***** Stored rows *****

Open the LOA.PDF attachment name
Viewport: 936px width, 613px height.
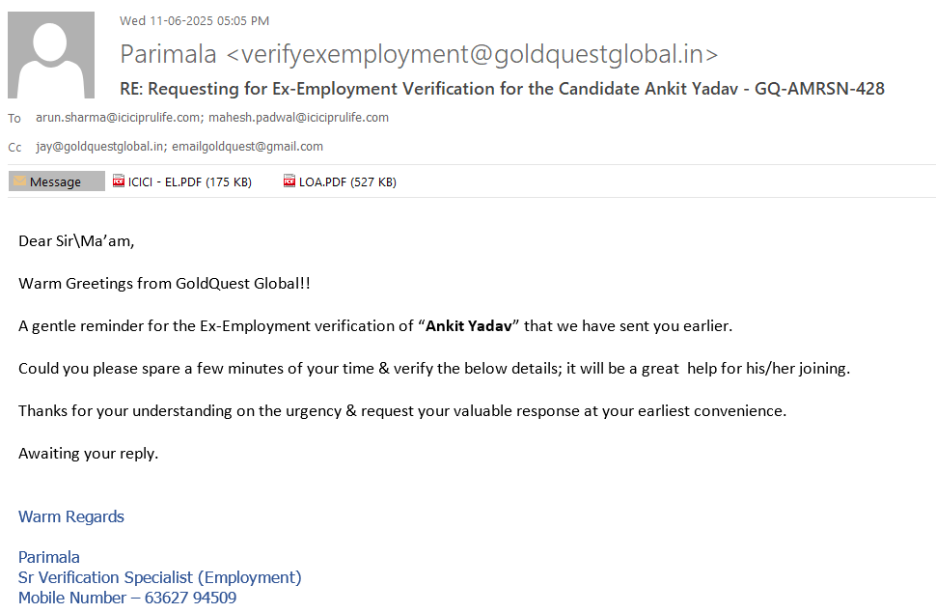(x=347, y=181)
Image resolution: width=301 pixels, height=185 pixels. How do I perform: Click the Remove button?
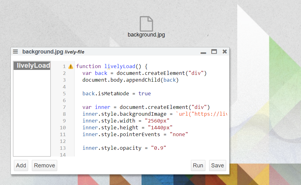(x=45, y=166)
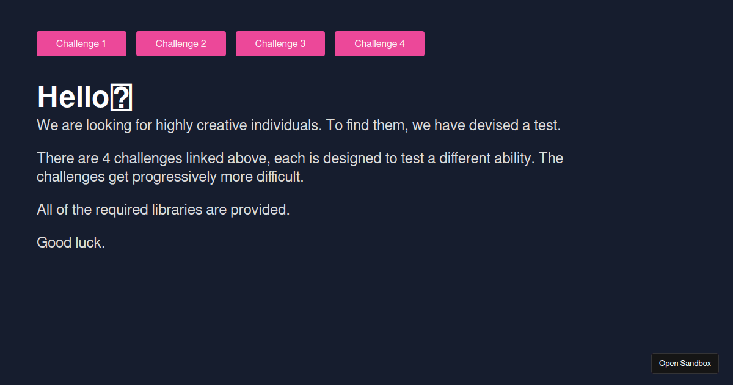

*****

- [Problem] Reproduce the text of every item above word for word, leaving out the pictures.

- [Response to the task]
Open the LOA.PDF attachment name
Viewport: 936px width, 613px height.
(x=347, y=181)
Image resolution: width=301 pixels, height=185 pixels. How do I perform: Click the Remove button?
(x=45, y=166)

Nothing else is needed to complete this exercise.